##### EXTRACTED INFORMATION

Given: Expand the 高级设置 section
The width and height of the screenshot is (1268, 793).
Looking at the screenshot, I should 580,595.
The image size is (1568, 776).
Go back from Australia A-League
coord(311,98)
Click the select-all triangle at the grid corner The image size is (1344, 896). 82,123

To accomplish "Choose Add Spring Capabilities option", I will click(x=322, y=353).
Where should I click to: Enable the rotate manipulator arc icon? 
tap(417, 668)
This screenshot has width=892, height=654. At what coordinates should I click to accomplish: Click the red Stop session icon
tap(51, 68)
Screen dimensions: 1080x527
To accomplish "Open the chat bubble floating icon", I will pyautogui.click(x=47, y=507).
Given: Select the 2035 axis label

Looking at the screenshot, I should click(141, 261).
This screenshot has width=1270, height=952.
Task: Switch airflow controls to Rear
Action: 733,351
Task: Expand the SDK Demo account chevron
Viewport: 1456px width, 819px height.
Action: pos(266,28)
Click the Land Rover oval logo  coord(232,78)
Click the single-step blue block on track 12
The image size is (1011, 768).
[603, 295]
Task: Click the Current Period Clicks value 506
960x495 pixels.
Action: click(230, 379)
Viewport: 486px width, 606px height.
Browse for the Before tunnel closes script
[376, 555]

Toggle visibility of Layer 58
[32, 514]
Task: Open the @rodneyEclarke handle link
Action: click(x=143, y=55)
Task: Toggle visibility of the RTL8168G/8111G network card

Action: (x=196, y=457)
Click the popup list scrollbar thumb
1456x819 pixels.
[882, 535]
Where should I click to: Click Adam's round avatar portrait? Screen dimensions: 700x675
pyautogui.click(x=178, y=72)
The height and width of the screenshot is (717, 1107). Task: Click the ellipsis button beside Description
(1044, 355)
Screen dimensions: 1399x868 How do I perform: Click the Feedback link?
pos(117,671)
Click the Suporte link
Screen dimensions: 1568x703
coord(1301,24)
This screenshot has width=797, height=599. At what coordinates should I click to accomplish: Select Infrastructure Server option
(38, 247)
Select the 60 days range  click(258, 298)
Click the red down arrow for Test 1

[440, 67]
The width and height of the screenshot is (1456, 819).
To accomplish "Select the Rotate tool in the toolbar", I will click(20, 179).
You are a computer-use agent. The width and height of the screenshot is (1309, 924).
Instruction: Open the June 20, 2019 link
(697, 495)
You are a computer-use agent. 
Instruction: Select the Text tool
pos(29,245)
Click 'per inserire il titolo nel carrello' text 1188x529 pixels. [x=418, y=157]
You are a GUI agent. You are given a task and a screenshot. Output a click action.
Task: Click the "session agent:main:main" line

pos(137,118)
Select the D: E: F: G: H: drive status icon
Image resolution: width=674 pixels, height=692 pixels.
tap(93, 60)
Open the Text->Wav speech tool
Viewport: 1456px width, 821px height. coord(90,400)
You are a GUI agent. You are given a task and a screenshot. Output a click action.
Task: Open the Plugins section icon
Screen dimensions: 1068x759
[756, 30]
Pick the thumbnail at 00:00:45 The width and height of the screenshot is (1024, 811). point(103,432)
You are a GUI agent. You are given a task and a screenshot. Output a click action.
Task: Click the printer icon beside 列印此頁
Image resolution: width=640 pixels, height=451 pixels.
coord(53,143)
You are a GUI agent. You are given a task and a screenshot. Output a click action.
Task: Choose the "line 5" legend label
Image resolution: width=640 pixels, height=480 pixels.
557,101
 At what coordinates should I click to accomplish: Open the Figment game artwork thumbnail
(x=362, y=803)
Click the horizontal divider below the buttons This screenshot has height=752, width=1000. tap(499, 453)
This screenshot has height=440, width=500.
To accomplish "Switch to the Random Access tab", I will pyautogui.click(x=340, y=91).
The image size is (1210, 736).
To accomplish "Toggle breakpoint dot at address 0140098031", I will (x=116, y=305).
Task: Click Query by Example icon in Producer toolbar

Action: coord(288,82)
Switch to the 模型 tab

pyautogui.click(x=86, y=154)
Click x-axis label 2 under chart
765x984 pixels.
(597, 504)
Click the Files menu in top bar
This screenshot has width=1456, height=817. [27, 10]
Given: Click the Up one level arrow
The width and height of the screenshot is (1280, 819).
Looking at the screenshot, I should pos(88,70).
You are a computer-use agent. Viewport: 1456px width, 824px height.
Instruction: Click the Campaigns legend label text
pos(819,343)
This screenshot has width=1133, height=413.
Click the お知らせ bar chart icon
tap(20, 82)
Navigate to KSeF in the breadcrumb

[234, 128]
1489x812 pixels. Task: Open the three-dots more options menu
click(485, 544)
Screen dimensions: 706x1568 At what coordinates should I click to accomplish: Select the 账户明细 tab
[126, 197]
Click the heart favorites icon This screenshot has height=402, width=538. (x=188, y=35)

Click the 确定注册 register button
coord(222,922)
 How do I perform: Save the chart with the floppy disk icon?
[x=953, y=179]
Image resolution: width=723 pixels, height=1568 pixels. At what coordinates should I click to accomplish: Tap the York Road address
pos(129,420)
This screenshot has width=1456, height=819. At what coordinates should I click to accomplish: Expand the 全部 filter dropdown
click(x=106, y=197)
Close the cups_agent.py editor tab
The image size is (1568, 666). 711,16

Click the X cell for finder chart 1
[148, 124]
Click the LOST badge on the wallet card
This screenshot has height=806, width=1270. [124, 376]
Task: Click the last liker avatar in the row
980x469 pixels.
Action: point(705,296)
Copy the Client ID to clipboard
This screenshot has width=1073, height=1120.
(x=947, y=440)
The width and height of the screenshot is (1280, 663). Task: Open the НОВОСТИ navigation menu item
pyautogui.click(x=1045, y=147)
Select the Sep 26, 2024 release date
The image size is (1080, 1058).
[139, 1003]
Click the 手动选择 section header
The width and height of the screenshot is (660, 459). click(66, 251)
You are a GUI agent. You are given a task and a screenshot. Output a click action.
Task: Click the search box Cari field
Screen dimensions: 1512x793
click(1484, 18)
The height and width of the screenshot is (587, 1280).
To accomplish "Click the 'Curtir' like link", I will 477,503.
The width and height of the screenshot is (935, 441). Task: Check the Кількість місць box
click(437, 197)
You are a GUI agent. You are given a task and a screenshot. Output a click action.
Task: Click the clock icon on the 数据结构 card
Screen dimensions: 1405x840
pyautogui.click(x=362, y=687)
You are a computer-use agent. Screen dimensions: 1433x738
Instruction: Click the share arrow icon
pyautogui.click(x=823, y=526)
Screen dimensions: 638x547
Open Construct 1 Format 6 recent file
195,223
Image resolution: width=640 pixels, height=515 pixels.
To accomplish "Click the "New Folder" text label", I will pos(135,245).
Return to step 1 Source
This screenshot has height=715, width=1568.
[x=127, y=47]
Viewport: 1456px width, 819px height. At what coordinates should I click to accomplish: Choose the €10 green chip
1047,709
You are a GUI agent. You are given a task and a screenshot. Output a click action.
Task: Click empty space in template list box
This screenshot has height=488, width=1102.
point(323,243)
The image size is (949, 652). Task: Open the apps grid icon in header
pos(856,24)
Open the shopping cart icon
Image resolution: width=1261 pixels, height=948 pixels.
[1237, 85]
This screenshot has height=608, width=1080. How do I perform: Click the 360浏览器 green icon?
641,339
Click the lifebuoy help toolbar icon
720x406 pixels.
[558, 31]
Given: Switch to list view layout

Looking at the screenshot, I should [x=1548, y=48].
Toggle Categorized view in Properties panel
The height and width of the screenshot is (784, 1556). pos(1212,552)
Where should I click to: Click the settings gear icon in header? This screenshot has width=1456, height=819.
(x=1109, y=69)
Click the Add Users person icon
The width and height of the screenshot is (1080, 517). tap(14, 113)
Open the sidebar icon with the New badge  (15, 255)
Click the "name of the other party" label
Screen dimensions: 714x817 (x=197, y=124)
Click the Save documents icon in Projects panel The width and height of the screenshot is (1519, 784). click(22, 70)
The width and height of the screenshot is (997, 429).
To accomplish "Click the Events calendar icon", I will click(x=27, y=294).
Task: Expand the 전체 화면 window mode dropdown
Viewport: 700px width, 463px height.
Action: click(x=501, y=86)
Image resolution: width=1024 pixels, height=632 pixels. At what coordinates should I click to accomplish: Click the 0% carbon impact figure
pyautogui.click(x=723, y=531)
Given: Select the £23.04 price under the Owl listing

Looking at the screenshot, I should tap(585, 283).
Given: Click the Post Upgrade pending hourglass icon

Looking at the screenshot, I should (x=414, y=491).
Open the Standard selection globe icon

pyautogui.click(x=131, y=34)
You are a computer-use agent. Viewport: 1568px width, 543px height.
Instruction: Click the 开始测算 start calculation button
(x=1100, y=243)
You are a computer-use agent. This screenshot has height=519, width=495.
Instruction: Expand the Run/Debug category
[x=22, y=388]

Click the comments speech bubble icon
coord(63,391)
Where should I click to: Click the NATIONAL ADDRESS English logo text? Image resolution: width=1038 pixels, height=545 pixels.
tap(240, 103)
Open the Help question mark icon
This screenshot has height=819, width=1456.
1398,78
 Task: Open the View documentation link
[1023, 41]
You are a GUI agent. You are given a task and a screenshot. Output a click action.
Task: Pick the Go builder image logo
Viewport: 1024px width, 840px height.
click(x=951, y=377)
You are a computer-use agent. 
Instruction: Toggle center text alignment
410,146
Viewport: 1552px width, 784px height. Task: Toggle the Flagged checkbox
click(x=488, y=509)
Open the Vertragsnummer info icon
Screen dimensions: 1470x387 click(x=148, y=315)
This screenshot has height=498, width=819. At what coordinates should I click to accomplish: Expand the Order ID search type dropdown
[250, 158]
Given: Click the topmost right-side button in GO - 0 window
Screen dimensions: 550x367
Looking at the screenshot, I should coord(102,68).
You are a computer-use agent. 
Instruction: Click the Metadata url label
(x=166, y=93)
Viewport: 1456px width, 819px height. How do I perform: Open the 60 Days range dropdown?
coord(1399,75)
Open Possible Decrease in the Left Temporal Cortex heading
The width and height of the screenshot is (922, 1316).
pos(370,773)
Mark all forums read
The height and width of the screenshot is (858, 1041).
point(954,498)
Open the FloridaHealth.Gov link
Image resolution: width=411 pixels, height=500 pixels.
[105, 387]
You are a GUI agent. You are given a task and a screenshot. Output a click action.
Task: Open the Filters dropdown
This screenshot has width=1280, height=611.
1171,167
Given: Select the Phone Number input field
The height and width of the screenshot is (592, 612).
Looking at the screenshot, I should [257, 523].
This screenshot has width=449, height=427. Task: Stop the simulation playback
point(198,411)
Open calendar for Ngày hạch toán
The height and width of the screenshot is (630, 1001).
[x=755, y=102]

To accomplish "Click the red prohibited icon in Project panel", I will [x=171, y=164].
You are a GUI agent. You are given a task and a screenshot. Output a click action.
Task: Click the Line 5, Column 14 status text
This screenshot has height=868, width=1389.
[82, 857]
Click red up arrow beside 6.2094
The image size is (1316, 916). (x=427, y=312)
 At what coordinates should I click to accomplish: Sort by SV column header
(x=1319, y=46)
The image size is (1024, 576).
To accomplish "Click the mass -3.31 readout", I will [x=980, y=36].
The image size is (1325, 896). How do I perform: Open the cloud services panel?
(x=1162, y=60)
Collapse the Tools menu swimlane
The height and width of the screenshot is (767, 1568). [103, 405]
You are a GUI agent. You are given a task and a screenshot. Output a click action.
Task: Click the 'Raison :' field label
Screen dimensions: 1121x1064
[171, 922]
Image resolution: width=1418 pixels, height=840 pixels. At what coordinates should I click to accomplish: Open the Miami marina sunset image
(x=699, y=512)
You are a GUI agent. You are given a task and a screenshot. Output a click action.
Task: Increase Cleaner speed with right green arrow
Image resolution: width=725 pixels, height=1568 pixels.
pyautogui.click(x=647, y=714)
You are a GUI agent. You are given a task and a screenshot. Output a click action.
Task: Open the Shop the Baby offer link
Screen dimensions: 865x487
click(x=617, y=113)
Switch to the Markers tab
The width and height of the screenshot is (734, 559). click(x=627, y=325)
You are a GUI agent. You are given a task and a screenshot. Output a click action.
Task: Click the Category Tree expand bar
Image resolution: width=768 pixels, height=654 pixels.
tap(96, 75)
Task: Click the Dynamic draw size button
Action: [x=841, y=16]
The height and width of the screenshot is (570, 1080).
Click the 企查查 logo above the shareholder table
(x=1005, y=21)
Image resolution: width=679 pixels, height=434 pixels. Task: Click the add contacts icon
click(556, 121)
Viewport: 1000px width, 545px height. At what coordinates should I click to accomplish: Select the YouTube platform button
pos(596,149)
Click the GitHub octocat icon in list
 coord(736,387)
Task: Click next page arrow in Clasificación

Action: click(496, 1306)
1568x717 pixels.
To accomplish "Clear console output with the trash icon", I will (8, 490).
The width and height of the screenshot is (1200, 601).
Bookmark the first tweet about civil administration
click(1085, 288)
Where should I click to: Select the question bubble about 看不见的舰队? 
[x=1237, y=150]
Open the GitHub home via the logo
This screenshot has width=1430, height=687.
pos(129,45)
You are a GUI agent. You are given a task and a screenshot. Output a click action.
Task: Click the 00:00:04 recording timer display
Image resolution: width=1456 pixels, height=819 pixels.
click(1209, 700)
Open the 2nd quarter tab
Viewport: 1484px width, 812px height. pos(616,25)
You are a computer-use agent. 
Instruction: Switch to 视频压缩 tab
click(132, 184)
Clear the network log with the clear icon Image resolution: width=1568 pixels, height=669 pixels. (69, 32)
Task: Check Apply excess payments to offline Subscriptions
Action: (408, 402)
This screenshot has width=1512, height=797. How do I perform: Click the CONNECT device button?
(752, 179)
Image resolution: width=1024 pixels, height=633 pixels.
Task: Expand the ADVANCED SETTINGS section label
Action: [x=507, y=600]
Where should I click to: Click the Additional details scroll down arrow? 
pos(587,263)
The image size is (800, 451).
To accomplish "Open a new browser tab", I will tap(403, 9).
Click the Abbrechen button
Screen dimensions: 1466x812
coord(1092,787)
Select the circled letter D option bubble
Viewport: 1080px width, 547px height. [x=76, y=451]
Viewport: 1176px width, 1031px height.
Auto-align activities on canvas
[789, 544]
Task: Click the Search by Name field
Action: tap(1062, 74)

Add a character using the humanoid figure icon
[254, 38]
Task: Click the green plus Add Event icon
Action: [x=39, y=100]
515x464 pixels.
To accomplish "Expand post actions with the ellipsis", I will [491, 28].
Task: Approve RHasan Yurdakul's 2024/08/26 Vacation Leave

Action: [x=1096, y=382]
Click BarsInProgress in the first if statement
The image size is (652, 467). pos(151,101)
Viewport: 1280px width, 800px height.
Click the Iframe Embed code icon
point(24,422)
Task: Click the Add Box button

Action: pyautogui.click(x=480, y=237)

##########

» **EXERCISE**:
Reproduce the rows word for word, beginning at the first row of the stored data and stopping after the line that contains "coord(311,98)".

» **FULL RESPONSE**:
Given: Expand the 高级设置 section
The width and height of the screenshot is (1268, 793).
Looking at the screenshot, I should 580,595.
The image size is (1568, 776).
Go back from Australia A-League
coord(311,98)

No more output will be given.